▸ Written task
Write out the listing below line for line, keeping every character as it appears.

▸ Material shown
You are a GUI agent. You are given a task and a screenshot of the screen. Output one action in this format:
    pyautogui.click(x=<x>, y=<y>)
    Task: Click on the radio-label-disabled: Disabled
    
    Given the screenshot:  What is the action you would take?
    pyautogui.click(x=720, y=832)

▸ Problem solution
You are a GUI agent. You are given a task and a screenshot of the screen. Output one action in this format:
    pyautogui.click(x=<x>, y=<y>)
    Task: Click on the radio-label-disabled: Disabled
    
    Given the screenshot:  What is the action you would take?
    pyautogui.click(x=720, y=832)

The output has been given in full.